Last, but certainly not least family. In fact, this should probably be listed first, but my brain is so full of things to write I couldn’t organize it all.
I did NOT realize how difficult it is to live life thousands of miles from the people who have supported me forever. Not just my mom, dad, and siblings, but my extended family, my best friends, my friends, my old teachers, the people I vaguely know but would recognize at the grocery store… everyone familiar, comforting, and friendly. Even just my regular customers at Whole Foods made my days better while I was waiting to be with my love. Seriously, if you are prone to depression, forget about winter, forget about negative influences, forget about competition or feeling like you’re not good enough, because being away from family trumps ALL of that. When the winter is cold and the days are short, and you have no family to go visit and drink hot cocoa with and play board games or watch movies with, it’ll feel colder and the days will feel shorter. When people around you are terrible and you just want to slap them all in the face and your family isn’t around for you to cry to or complain to or even to protect you from the evil people, your shoulders will sag even lower and your heart will be heavier. And when the competition is fierce, and you don’t have family to encourage you and tell you you’re way better than the rest of the losers out looking for jobs, it’ll seem even more impossible to find work. Having the love of your life by your side is not enough. Dylan has adored me, taken care of me, wiped my tears, fed me, and done everything in his power to make me happy. And he has. But I can never be the same me without my support system, my family, my friends around, in reaching distance.
You never know what you’ve got til it’s gone, right?

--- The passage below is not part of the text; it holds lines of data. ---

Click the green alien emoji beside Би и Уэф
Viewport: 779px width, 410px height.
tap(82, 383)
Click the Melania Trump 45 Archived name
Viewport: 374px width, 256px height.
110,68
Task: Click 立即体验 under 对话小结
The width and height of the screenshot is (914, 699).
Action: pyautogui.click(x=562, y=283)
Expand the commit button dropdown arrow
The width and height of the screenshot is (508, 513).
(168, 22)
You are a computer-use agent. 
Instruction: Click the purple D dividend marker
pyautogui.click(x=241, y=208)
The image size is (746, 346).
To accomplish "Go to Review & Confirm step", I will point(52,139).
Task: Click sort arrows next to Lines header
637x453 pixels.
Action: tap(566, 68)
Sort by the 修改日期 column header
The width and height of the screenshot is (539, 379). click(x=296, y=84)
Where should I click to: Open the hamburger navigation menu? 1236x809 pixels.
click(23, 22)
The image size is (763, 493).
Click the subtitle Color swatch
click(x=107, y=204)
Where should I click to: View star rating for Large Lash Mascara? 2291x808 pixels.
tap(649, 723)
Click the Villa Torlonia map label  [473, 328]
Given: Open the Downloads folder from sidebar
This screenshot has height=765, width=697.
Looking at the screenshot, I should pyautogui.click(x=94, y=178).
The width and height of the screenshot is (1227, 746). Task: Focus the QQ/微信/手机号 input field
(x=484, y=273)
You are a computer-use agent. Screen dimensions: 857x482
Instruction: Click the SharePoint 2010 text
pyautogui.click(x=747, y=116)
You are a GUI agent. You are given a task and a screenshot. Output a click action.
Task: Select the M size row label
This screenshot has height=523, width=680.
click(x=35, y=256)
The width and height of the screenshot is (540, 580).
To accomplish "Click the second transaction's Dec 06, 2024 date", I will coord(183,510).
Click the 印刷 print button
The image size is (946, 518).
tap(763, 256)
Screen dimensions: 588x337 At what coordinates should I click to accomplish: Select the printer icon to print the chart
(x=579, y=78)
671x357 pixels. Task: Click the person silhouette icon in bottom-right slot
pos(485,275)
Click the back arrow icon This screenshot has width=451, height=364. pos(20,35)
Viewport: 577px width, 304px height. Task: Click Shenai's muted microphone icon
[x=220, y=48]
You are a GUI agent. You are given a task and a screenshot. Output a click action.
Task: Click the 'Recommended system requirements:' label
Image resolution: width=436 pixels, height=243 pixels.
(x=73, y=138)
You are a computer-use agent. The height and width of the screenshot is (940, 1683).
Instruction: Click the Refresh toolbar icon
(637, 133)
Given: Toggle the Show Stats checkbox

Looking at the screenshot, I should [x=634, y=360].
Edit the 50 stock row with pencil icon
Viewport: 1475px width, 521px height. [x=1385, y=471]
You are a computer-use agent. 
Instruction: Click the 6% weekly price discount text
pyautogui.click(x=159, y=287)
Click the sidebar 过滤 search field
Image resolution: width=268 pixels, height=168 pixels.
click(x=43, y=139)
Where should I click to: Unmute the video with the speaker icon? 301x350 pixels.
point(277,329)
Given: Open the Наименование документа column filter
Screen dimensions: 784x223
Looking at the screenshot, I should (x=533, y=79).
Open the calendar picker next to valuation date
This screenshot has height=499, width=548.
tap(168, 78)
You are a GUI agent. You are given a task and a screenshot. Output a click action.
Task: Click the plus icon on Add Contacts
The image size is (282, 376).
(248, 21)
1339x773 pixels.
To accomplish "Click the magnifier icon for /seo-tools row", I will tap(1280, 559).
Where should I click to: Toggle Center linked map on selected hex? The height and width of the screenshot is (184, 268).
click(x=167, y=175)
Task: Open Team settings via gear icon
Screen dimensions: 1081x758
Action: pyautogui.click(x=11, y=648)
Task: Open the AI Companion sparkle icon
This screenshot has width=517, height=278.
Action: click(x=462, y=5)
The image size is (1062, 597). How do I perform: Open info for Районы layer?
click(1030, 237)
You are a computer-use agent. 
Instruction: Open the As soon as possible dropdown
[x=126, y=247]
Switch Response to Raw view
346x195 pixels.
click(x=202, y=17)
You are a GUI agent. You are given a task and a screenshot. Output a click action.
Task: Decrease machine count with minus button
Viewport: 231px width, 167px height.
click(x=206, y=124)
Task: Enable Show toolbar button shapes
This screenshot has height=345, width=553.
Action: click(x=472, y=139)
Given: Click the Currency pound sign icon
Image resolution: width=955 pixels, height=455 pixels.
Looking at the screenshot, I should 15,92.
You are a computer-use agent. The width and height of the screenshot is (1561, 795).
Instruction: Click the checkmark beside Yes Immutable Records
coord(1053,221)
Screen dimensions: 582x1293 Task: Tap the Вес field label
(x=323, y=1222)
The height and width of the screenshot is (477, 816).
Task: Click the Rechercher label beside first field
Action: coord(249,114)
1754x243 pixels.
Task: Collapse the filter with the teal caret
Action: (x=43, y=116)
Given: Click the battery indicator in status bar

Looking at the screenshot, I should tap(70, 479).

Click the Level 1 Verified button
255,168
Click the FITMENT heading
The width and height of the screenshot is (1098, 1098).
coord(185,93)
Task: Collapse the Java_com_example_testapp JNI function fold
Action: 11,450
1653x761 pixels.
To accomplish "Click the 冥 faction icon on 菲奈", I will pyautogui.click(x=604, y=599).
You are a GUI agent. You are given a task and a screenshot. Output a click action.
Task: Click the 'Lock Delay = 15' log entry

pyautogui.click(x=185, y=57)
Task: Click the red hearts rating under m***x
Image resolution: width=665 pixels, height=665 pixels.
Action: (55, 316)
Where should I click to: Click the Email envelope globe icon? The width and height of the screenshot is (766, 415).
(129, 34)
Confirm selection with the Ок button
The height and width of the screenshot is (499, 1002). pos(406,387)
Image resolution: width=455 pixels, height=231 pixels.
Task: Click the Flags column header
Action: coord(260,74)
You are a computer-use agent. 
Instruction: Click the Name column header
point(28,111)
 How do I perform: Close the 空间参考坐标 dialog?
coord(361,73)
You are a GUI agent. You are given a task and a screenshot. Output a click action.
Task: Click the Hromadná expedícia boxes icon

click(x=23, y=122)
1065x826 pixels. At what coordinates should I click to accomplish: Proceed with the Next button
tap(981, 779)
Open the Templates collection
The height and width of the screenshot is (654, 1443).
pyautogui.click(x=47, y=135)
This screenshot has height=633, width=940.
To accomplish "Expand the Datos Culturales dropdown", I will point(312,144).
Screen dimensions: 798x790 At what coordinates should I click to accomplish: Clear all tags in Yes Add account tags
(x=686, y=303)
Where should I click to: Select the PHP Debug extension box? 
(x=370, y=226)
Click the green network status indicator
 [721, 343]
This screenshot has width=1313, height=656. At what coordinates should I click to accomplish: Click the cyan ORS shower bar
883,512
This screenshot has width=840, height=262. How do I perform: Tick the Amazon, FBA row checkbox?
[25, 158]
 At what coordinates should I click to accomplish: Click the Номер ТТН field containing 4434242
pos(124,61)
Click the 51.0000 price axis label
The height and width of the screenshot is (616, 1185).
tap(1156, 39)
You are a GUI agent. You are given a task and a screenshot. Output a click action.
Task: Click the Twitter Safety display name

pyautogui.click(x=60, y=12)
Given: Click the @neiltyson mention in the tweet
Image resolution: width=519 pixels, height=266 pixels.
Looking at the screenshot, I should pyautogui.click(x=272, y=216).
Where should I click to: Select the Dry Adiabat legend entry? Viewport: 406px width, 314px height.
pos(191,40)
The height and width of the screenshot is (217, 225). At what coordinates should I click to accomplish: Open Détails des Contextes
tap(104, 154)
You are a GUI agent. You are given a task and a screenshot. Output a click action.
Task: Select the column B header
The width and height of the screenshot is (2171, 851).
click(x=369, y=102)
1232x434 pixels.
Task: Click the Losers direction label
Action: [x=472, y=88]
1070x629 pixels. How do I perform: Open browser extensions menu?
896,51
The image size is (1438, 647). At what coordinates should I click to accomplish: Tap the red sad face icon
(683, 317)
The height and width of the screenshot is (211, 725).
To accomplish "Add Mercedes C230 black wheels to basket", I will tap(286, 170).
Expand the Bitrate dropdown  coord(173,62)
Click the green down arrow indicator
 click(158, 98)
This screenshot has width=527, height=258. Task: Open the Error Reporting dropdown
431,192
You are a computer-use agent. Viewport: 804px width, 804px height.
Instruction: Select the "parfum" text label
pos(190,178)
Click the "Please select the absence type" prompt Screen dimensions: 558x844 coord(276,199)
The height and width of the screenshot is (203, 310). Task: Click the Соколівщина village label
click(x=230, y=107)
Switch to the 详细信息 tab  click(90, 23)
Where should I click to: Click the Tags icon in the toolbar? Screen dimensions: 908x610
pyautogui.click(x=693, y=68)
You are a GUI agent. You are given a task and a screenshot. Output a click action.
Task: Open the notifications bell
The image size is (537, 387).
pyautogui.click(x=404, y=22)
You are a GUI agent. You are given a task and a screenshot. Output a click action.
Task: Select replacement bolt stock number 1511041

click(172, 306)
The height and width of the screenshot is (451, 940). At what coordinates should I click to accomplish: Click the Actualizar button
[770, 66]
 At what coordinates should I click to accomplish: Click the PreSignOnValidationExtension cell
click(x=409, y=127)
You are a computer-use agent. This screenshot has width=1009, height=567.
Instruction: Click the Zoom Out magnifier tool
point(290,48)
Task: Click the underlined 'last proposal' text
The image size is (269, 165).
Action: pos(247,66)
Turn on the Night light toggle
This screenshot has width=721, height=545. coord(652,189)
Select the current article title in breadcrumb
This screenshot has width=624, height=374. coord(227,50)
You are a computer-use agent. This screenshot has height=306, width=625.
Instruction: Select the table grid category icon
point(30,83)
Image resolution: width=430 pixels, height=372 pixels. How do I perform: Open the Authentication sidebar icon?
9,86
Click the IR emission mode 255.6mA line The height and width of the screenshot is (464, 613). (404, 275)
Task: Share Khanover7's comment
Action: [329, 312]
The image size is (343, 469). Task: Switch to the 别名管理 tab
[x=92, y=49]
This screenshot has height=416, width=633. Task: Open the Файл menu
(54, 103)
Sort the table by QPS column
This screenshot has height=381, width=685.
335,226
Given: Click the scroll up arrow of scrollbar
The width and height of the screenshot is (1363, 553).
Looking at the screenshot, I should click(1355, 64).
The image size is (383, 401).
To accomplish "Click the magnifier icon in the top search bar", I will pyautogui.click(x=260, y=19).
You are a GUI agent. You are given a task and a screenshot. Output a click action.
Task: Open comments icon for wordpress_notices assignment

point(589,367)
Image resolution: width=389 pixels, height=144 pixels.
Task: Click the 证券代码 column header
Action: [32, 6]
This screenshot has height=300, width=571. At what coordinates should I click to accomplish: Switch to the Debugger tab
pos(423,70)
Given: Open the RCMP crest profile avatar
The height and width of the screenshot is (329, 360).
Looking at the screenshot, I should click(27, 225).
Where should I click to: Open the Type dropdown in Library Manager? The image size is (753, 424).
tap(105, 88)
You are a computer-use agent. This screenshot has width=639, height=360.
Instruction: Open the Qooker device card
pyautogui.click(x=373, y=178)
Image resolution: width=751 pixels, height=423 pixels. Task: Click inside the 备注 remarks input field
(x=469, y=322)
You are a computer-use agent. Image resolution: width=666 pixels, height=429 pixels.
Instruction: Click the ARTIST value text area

Well, those are the things that are causing/caused my situational depression while here in Boston. It’s not Boston, it’s not the weather or the people. It’s the distance. It’s the difference between here and home. It’s the seclusion. It’s hard. It has been an insanely eye-opening, earth-shattering experience, which I am thankful for. But I’m tired. I feel like I’ve aged five years in 8 months. I’m. Just. Tired. And it’s time to rest.
Big news coming soon!
****EDIT- I never wrote about how I have dealt with this depression. Here’s the short version:
- Travel to see family in AZ, NJ, CA, TX, etc.
- Buy clothes, and shoes.
- Eat. Lots of food. I’ve gained like 15 pounds living here.
- Snuggle Dylan and cry in his arms
And you know what, I’m not ashamed. I’m not ashamed or guilty over extra money spend or weight gained or needing to spend time in other states, and I’m not ashamed to admit I spent some time crying over all of the listed problems I have with living in Boston. Dylan has taken excellent care of me and he continues to do so every single day (he’s the best!).